Source document
--------------------------------------------------

When I'm in a relationship I am always my own person and I have ended several relationships that didn't feel right, knowing that doing so would leave me single. I have loving friends and family but the unromantic love that they provide does not fill that void in me.

I know this feeling is pretty common among single girls but it's so severe in me that I must have some sort of "neediness" emotional issues.

iVillage Member
Registered: 10-08-2003
Tue, 12-13-2005 - 11:30am
I can't say that I am the best person to give advice, but becoming freshly single I think it is important for me to embrace being alone and fall back in love with just being me. I don't think we can truly make anyone else happy unless we are happy ourselves. Not to say that you aren't. Maybe making a concious effort to find that happiness while not romantically involved will help to make you more comfortable with it.
Being alone is hard for anyone, but if you can find that happiness then you will never truly be alone.
I am in the same boat now. I have am, for the very first time in my life, going to live completely on my own.
Just keep your head up. Love yourself and everything else will fall into place.
~Chloe
Lilypie First Birthday tickers
iVillage Member
Registered: 08-13-2005
Tue, 12-13-2005 - 5:53pm
I'm sooo the same way. I've always been independent in relationships and am never clingy, but at the same time I feel very lonely without a man in my life.
I'm managing I suppose- have friends, a job, some hobbies. But when it's cold out, or when i see happy couples together, i just miss that emotional support that i would get from my previous boyfriends.
I wish I could say i want to toughen up, but at the same time I know some tough single girls and they come across as cold and hard to approach- which is why i think they aren't attracting men. So I want to stay warm and loving, but do need to toughen up somehow I suppose.
I have no advice- just try to enjoy being single. Somehow. I mean, there are perks. The biggest one- you're available for when mr.right comes along. And, you aren't settling! Even when you feel lonely, you can still smile and appear strong on the outside.
iVillage Member
Registered: 04-18-2005
Tue, 12-13-2005 - 8:37pm

Thanks so much for your reply! It nice to know there are others of us out there!! What's been especially upsetting is that I find it difficult to talk about this with my friends -- neither the girls in relationships nor my serially single friends can relate to the void that I feel because they're both so used to their status of being "with" or "without" a man that they've forgetten what the other side feels like.

You're right that being single leaves us available for Mr. Right and it gives us a sense of bravery and independence that we couldn't get from a lifetime attached to a man.

Thanks again for your post and good luck!!!

Avatar for cl_shywon
iVillage Member
Registered: 03-20-2003
Tue, 12-13-2005 - 10:40pm

I think I'm quite the opposite, but I didn't used to be.

--------------------------------------------------

Work to complete
a) Reproduce the stretch of the forum thread from "You're right that" through "used to be.".
b) In the forum thread, what registration date appears for the member whose post is signed "~Chloe"?

--------------------------------------------------

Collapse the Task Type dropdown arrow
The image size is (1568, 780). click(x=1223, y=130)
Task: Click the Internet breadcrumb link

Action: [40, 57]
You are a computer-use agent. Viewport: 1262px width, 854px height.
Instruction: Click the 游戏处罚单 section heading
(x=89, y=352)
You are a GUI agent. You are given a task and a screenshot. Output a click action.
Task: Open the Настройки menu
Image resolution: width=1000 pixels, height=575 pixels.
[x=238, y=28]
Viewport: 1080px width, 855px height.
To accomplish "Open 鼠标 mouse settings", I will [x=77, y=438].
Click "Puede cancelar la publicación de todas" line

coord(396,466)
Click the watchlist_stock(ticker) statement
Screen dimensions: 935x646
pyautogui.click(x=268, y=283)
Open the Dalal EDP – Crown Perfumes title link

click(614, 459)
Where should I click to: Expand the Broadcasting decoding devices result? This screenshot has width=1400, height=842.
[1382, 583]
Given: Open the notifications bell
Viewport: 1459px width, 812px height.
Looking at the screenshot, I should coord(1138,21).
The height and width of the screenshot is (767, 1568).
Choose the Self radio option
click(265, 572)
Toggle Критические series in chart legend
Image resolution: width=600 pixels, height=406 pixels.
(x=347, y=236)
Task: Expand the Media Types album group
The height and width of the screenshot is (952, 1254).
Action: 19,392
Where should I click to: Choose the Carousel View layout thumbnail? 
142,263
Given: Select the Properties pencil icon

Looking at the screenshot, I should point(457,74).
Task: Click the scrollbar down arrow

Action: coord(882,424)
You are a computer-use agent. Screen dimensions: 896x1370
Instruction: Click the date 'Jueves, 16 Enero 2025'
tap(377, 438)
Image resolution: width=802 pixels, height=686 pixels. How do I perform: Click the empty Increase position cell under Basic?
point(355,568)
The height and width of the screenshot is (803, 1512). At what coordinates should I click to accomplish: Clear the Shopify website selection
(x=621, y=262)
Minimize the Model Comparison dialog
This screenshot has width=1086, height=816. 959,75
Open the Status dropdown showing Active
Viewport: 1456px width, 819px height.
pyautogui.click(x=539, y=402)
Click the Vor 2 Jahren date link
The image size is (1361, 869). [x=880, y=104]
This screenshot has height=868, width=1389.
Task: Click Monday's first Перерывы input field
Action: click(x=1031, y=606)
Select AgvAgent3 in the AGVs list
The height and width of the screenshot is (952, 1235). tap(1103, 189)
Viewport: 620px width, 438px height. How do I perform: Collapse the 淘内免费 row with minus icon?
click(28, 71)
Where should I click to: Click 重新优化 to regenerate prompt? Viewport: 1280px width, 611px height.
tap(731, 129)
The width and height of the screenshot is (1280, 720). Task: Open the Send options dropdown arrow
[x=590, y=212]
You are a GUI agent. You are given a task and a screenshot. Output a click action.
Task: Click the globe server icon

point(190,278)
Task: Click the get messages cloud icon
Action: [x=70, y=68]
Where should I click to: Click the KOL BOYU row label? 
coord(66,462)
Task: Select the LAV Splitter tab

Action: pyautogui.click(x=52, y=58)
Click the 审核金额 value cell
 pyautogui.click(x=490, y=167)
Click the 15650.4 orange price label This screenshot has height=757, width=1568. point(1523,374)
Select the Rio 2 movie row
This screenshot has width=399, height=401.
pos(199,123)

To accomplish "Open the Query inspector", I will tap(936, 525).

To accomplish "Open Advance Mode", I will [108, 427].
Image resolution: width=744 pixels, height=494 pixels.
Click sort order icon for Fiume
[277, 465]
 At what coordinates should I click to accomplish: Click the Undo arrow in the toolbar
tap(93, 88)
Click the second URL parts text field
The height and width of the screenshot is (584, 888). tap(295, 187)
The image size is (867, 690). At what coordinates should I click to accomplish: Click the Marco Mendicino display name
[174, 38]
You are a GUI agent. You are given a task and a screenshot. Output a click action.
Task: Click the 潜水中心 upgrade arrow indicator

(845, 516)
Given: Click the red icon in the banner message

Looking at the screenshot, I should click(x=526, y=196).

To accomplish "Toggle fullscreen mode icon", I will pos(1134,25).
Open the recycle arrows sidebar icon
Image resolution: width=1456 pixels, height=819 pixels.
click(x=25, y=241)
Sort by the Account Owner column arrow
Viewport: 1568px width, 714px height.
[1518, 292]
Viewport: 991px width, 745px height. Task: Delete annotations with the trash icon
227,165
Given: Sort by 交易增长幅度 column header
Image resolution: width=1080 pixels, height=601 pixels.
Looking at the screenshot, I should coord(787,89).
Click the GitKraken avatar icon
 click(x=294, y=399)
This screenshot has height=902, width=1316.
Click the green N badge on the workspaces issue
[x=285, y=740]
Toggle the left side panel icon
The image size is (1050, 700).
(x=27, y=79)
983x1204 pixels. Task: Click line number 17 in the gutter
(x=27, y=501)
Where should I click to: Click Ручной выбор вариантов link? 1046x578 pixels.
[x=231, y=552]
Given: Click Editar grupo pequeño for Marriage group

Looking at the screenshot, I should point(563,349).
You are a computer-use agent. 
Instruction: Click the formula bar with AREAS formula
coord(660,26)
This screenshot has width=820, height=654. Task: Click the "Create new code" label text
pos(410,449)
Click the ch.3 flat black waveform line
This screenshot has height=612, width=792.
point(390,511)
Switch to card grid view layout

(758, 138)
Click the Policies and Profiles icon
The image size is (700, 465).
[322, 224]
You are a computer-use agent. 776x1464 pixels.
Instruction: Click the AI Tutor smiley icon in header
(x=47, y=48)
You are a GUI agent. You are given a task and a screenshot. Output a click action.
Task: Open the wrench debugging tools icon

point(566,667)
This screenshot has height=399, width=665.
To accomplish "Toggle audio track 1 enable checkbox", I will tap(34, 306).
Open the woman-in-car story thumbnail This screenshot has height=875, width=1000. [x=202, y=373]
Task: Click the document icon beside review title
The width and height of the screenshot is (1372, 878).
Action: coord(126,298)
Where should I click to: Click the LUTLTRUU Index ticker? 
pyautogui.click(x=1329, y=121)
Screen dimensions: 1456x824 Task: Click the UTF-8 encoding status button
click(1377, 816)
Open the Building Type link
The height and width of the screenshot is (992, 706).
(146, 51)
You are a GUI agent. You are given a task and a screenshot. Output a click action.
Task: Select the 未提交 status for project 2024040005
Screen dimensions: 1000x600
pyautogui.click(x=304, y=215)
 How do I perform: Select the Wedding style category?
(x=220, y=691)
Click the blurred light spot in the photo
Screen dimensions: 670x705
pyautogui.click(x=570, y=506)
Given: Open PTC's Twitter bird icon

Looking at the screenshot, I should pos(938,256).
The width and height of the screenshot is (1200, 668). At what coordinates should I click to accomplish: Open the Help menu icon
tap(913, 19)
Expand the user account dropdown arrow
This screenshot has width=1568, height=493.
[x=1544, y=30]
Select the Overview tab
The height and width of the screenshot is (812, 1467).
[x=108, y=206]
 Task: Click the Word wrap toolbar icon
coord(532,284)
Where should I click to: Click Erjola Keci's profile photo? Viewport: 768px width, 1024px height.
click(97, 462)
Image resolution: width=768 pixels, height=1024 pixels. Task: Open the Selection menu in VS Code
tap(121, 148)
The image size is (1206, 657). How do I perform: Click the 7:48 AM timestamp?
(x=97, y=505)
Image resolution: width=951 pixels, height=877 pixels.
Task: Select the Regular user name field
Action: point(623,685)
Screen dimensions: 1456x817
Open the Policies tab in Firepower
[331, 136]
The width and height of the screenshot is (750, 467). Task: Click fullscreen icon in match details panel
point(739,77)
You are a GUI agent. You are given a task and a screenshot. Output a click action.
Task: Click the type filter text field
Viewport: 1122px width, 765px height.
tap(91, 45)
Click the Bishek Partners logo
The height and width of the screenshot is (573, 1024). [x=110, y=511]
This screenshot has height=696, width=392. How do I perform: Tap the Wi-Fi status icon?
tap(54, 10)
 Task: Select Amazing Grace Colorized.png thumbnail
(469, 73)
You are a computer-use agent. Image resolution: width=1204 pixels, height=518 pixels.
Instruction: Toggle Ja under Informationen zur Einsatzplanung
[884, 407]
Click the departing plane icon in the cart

--------------------------------------------------

Answers to the problems
a)
You're right that being single leaves us available for Mr. Right and it gives us a sense of bravery and independence that we couldn't get from a lifetime attached to a man.

Thanks again for your post and good luck!!!

Avatar for cl_shywon
iVillage Member
Registered: 03-20-2003
Tue, 12-13-2005 - 10:40pm

I think I'm quite the opposite, but I didn't used to be.

b) 10-08-2003